PROMPT: All entries should be copied exactly, none left out.

RECORDS SUPPLIED:
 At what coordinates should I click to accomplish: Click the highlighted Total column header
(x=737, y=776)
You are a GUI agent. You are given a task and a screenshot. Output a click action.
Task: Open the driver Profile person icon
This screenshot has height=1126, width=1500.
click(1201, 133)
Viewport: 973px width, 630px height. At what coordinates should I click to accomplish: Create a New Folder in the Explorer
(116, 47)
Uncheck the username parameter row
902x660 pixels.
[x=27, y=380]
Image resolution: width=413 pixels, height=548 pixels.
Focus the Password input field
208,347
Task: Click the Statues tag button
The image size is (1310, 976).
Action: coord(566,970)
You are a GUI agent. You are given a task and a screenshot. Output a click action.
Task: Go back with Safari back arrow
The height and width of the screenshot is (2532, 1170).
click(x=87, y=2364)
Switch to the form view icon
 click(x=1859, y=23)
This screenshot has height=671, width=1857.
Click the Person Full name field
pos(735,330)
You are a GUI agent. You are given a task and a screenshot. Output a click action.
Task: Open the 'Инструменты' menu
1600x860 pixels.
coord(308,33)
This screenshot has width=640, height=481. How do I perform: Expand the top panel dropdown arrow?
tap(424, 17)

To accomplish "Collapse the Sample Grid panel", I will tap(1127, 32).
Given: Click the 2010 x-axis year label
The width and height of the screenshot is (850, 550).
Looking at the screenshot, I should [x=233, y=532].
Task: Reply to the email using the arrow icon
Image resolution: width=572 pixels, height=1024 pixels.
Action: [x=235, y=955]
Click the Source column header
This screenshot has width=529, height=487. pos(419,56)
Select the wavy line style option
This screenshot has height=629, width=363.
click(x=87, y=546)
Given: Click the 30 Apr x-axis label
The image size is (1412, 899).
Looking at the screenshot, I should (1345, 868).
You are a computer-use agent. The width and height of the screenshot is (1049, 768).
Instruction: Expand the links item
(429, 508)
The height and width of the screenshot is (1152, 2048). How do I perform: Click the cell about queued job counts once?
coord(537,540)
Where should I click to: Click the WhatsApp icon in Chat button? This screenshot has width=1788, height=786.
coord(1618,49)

ANSWER FOR THIS EXERCISE:
 At what coordinates should I click to accomplish: Click the highlighted Total column header
(x=737, y=776)
You are a GUI agent. You are given a task and a screenshot. Output a click action.
Task: Open the driver Profile person icon
This screenshot has height=1126, width=1500.
click(1201, 133)
Viewport: 973px width, 630px height. At what coordinates should I click to accomplish: Create a New Folder in the Explorer
(116, 47)
Uncheck the username parameter row
902x660 pixels.
[x=27, y=380]
Image resolution: width=413 pixels, height=548 pixels.
Focus the Password input field
208,347
Task: Click the Statues tag button
The image size is (1310, 976).
Action: coord(566,970)
You are a GUI agent. You are given a task and a screenshot. Output a click action.
Task: Go back with Safari back arrow
The height and width of the screenshot is (2532, 1170).
click(x=87, y=2364)
Switch to the form view icon
 click(x=1859, y=23)
This screenshot has height=671, width=1857.
Click the Person Full name field
pos(735,330)
You are a GUI agent. You are given a task and a screenshot. Output a click action.
Task: Open the 'Инструменты' menu
1600x860 pixels.
coord(308,33)
This screenshot has width=640, height=481. How do I perform: Expand the top panel dropdown arrow?
tap(424, 17)

To accomplish "Collapse the Sample Grid panel", I will tap(1127, 32).
Given: Click the 2010 x-axis year label
The width and height of the screenshot is (850, 550).
Looking at the screenshot, I should [x=233, y=532].
Task: Reply to the email using the arrow icon
Image resolution: width=572 pixels, height=1024 pixels.
Action: [x=235, y=955]
Click the Source column header
This screenshot has width=529, height=487. pos(419,56)
Select the wavy line style option
This screenshot has height=629, width=363.
click(x=87, y=546)
Given: Click the 30 Apr x-axis label
The image size is (1412, 899).
Looking at the screenshot, I should (1345, 868).
You are a computer-use agent. The width and height of the screenshot is (1049, 768).
Instruction: Expand the links item
(429, 508)
The height and width of the screenshot is (1152, 2048). How do I perform: Click the cell about queued job counts once?
coord(537,540)
Where should I click to: Click the WhatsApp icon in Chat button? This screenshot has width=1788, height=786.
coord(1618,49)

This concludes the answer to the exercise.